• **Tugas yang Dikerjakan**
**a)** Tuliskan kembali bagian artikel smelter Freeport dari "oleh Fiki Ariyanti" sampai "oleh pemerintah Indonesia.", tanpa mengubah satu kata pun.
**b)** Sambung artikel smelter Freeport dengan teks yang mengikuti kalimat terakhirnya.

• **Cuplikan Teks**

'''

James Moffet Mundur Bukan Alasan Freeport Lalai Bangun Smelter

Pemerintah memberikan perpanjangan waktu membangun smelter sampai 2017 kepada perusahaan pertambangan, termasuk Freeport Indonesia.

oleh Fiki Ariyanti diperbarui 29 Des 2015, 19:30 WIB
Diterbitkan 29 Des 2015, 19:30 WIB
Dukung Perpanjangan Kontrak, Gubernur Papua Datangi Freeport
Kehadiran Lukas Enembe di areal tambang diklaim menerbitkan harapan karyawan terkait perpanjangan kontrak karya oleh pemerintah Indonesia.
Liputan6.com, Jakarta -
Komitmen pemerintah terhadap kewajiban perusahaan tambang, termasuk PT Freeport Indonesia membangun pabrik pengolahan dan pemurnian (smelter) di Gresik, Jawa Timur dipastikan tetap berlanjut meskipun pendiri Freeport McMoran, James Bob Moffet mengundurkan diri. 
 
Direktur Pembinaan Pengusahaan Mineral Direktorat Jenderal Mineral dan Batubara, Mohamad Hidayat menegaskan, pembangunan smelter tidak akan terpengaruh pengunduran diri Moffet maupun perubahan susunan direksi induk usaha Freeport Indonesia itu. 
 
"Kami memang belum menerima secara formal susunan direksi Freeport McMoran yang baru. Jadi belum tahu kebijakannya seperti apa. Tapi aturan smelter harus selesai terbangun 2017, karena smelter tidak tergantung direksinya. Aturan kita seperti itu," ucap Hidayat di kantor HIPMI, Jakarta, Selasa (29/12/2015). 
 
Lebih jauh dia menegaskan, pemerintah memberikan perpanjangan waktu membangun smelter sampai 2017 kepada perusahaan pertambangan, termasuk Freeport Indonesia. Namun lewat dari itu, pemerintah tidak akan memberikan ampun dengan konsekuensi tidak akan bisa melakukan ekspor lagi. 
 
"Semua termasuk Freeport harus bangun smelter sampai 2017. Kalau tidak, izin ekspor tidak akan diberikan lagi, jadi kan mandek kegiatan mereka. Kita tidak akan ada kebijakan lagi setelah lewat dari itu," ucapnya.

'''

• **Baris Data**
'''

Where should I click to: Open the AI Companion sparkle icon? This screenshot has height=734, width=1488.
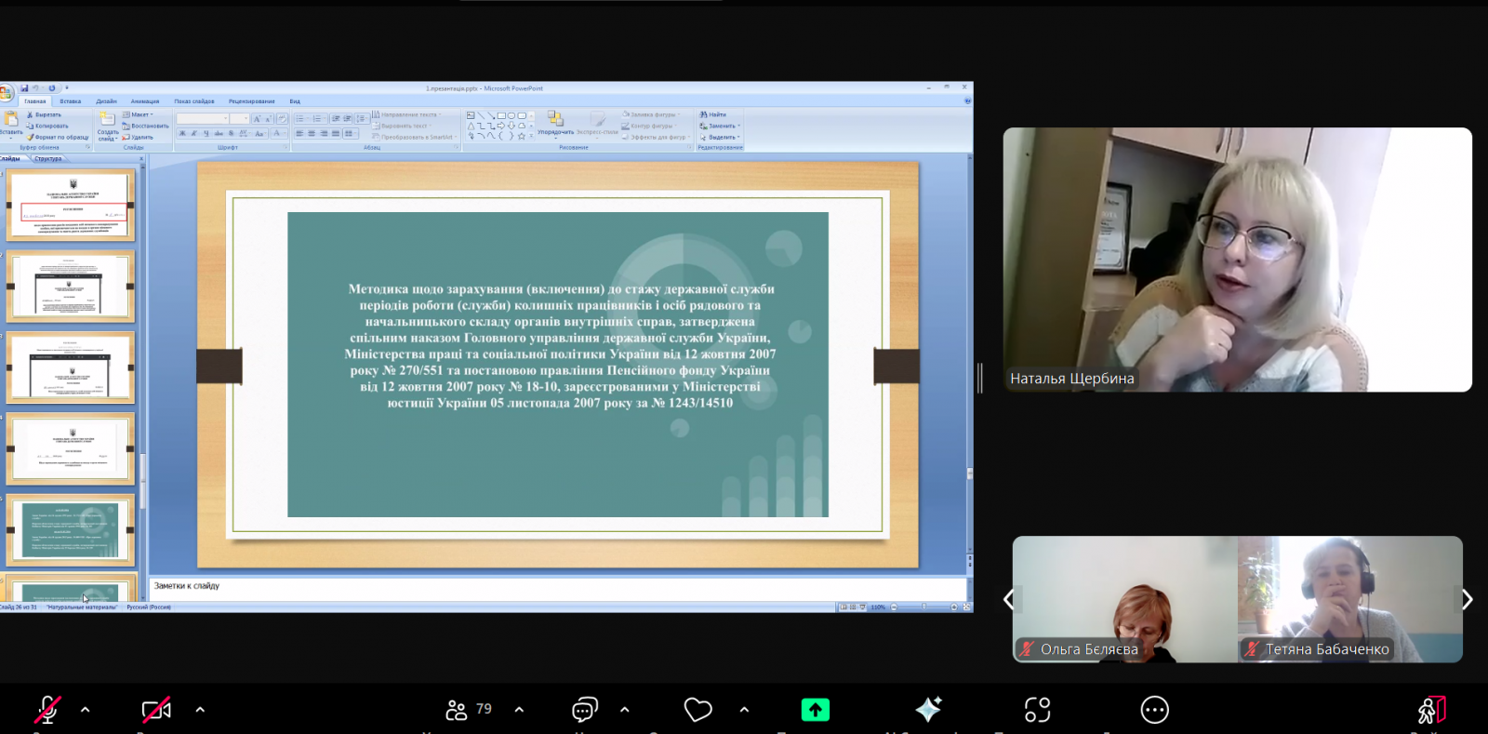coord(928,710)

'''
'''

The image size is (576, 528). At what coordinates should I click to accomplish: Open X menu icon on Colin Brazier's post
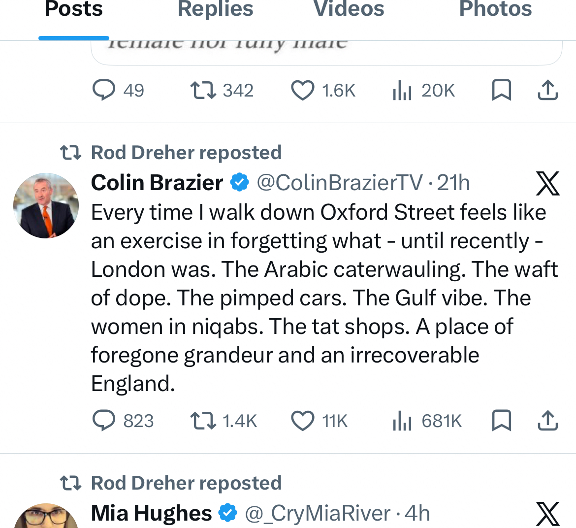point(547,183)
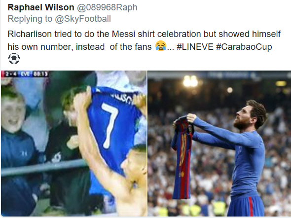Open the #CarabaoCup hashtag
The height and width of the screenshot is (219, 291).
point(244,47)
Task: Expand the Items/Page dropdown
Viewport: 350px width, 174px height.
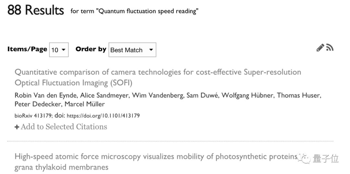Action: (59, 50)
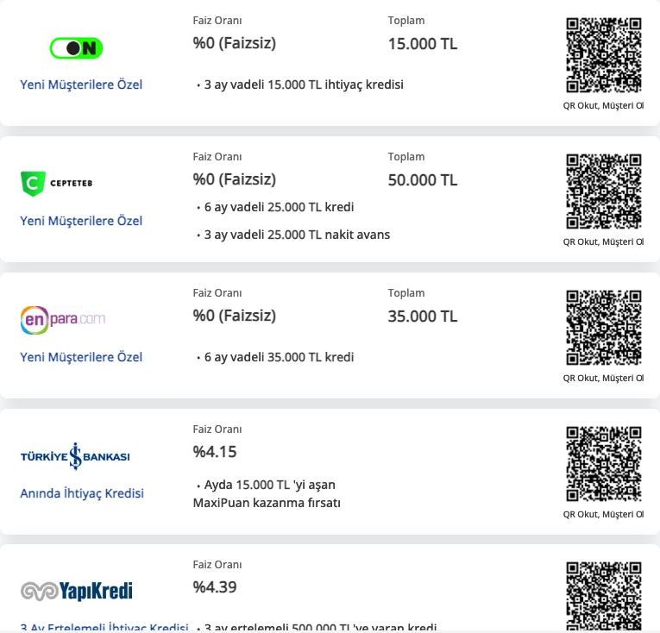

'''

• **Jawaban per Tugas**
**a)**
oleh Fiki Ariyanti diperbarui 29 Des 2015, 19:30 WIB
Diterbitkan 29 Des 2015, 19:30 WIB
Dukung Perpanjangan Kontrak, Gubernur Papua Datangi Freeport
Kehadiran Lukas Enembe di areal tambang diklaim menerbitkan harapan karyawan terkait perpanjangan kontrak karya oleh pemerintah Indonesia.

**b)**
Ia mengaku, pembangunan smelter tersendat karena masalah keekonomian. Di satu sisi, sambung Hidayat, perusahaan tambang harus berinvestasi dengan nilai sangat besar membangun smelter, tapi di sisi lain, harga komoditas sedang anjlok. 
 
"Smelter banyak yang belum selesai karena masalah pendanaan. Makanya kita akan lihat insentif investasi lain supaya mendorong investasi ke sini. Seperti di Beijing, kita undang 250 investor menawarkan investasi smelter, dan minat mereka luar biasa besar. Mudah-mudahan ada tindaklanjutnya dari mereka," terangnya. 
 
Pemerintah, kata Hidayat, terus memantau dan mengevaluasi pembangunan smelter milik Freeport di Gresik, Jawa Timur. Ia menuturkan bahwa alasan Freeport membangun smelter di Gresik, bukan di Papua karena perusahaan tambang emas raksasa itu bisa mengolah turunan tembaga lain. 
 
"Bangun smelter itu banyak yang harus karena Freeport Indonesia kan bukan hanya murni memproses tembaga saja, tapi juga turunannya. Seperti sulfatnya bisa diolah di Petrokimia Gresik, pengolahan anode slime harus di sini jangan lagi diekspor ke Jepang untuk diproses di sana," tegas Hidayat. 
 
Ditemui di tempat yang sama, Ketua Umum BPP HIPMI Bahlil Lahadalia mendesak Freeport Indonesia membangun smelter di Papua. Alasannya, menggarap smelter di Gresik tidak sejalan dengan semangat membangun perekonomian Papua. 
 
"Papua punya sumber daya alam, tapi luar Papua yang dapat nilai tambah. Padalah semua orang tahu perekonomian Papua dan pendapatan per kapita orang Papua terendah di negara ini," ucapnya.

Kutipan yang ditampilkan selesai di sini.